Draghi opened the door to further ECB intervention ever so slightly in a speech to the European Parliament. He said the bank is prepared to play a bigger, yet limited role in the resolution of Europe’s debt crisis — but only after the 17 countries that use the euro tether their economies more tightly.

Confirmation that such a plan is afoot came later Thursday in a speech by French President Nicolas Sarkozy. He said he and German Chancellor Angela Merkel will meet Monday in Paris and unveil their proposals for European treaty changes aimed at preventing a catastrophic breakup of Europe’s 17-nation currency union.

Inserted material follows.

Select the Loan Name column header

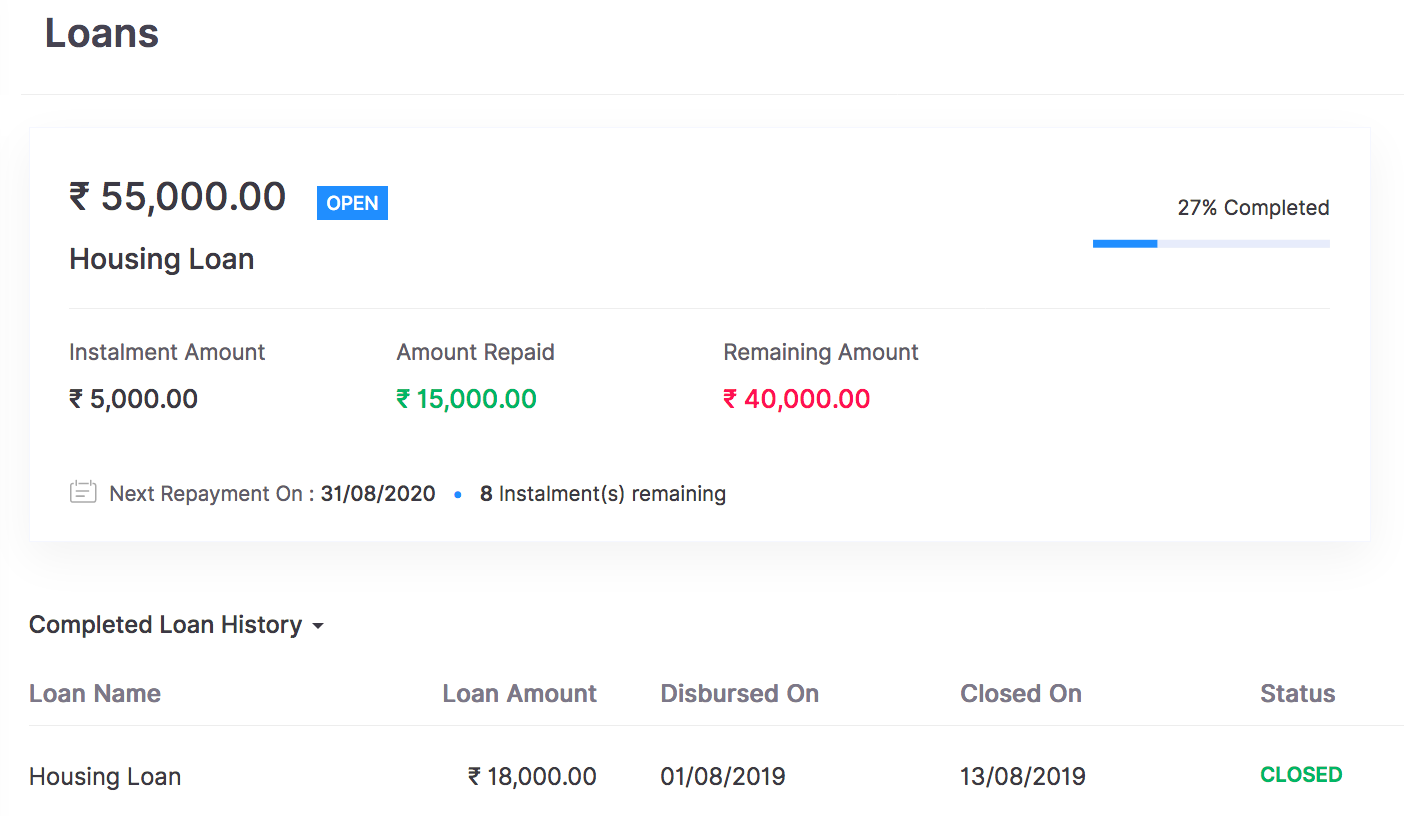[x=95, y=694]
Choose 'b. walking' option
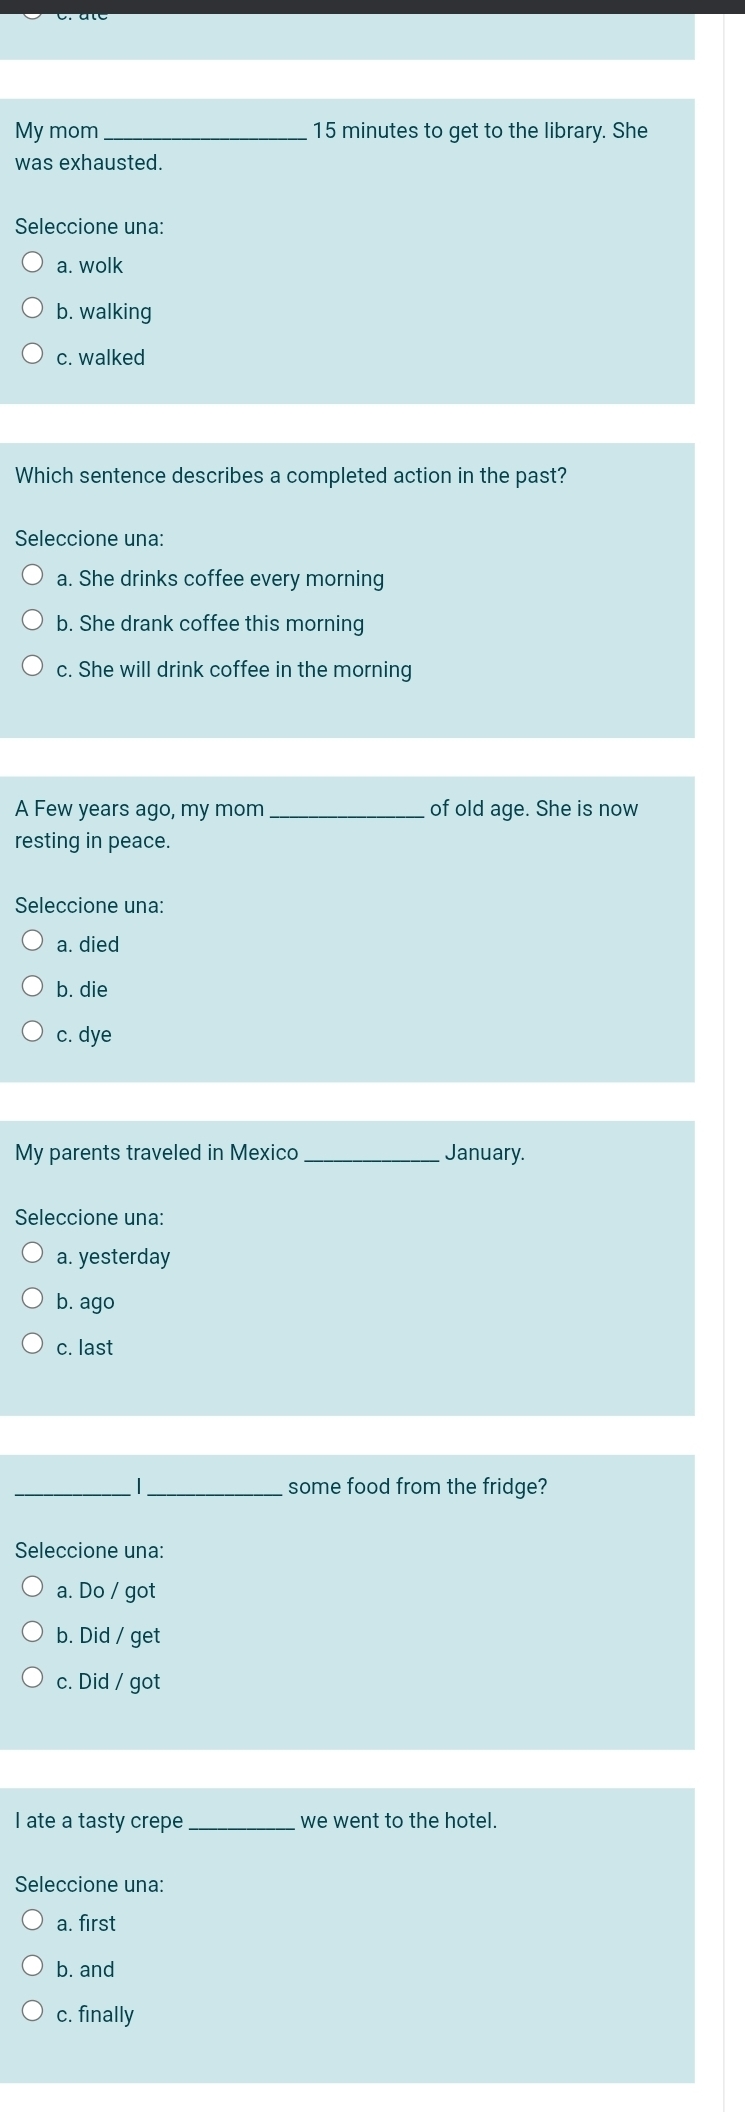Viewport: 745px width, 2112px height. (x=33, y=310)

Speculation is mounting that EU leaders will align their spending policies more closely to bring government debt levels under control in the future. This must happen, Draghi said Thursday, before the ECB or other institutions could take more aggressive steps to help prevent the continent’s current debt overload from ripping apart the euro and the global financial system.

“Other elements might follow, but the sequencing matters,” Draghi said. “And it is first and foremost important to get a commonly shared fiscal compact right.”

Draghi gave the speech after delivering the bank’s 2010 annual report to the European Parliament, a body of elected representatives to which the ECB is accountable.

Analysts’ decoding Draghi’s message — which was delivered in typically vague central bank speak — sensed an opening they hadn’t heard before.

“Draghi seems to suggest that if a fiscal compact does get approval and looks credible, then the ECB can shift gears and become more interventionist,” said Neil MacKinnon, global macro strategist at VTB Capital.

Laura Veldkamp, an economics professor at New York University, said: “I would say this is a big change. Traditionally, the ECB has seen its only objective as maintaining a stable, low rate of inflation. The very idea that he’s (considering) doing something to stabilize bond markets ... is a big change.”

Still, Draghi’s comments were laced with enough caveats to temper the euphoria that swept across financial markets Wednesday, when the ECB, the Federal Reserve and four other central banks took decisive action to make it cheaper for commercial banks to borrow dollars.

The ECB cannot lend directly to governments, including by buying their national bonds. It can, however, buy national bonds on the secondary market, lowering borrowing costs for governments. The ECB has committed just over $268 billion to such purchases, but it has resisted going further because it believes that would take the pressure off politicians to cut spending.

Draghi said such interventions “can only be limited” and said it is up to governments to first put their finances in order to convince bond markets that they are creditworthy borrowers.